**MATERIAL PROVIDED:**
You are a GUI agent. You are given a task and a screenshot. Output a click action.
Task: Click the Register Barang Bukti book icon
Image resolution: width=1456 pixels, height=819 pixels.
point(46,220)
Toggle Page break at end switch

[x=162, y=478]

**INSTRUCTION:** Recast the rows above as a Markdown table with two columns, "No." for a running number and "Line" for each line's text, and leave out blank lines.

**WRITTEN RESPONSE:**
| No. | Line |
|---|---|
| 1 | You are a GUI agent. You are given a task and a screenshot. Output a click action. |
| 2 | Task: Click the Register Barang Bukti book icon |
| 3 | Image resolution: width=1456 pixels, height=819 pixels. |
| 4 | point(46,220) |
| 5 | Toggle Page break at end switch |
| 6 | [x=162, y=478] |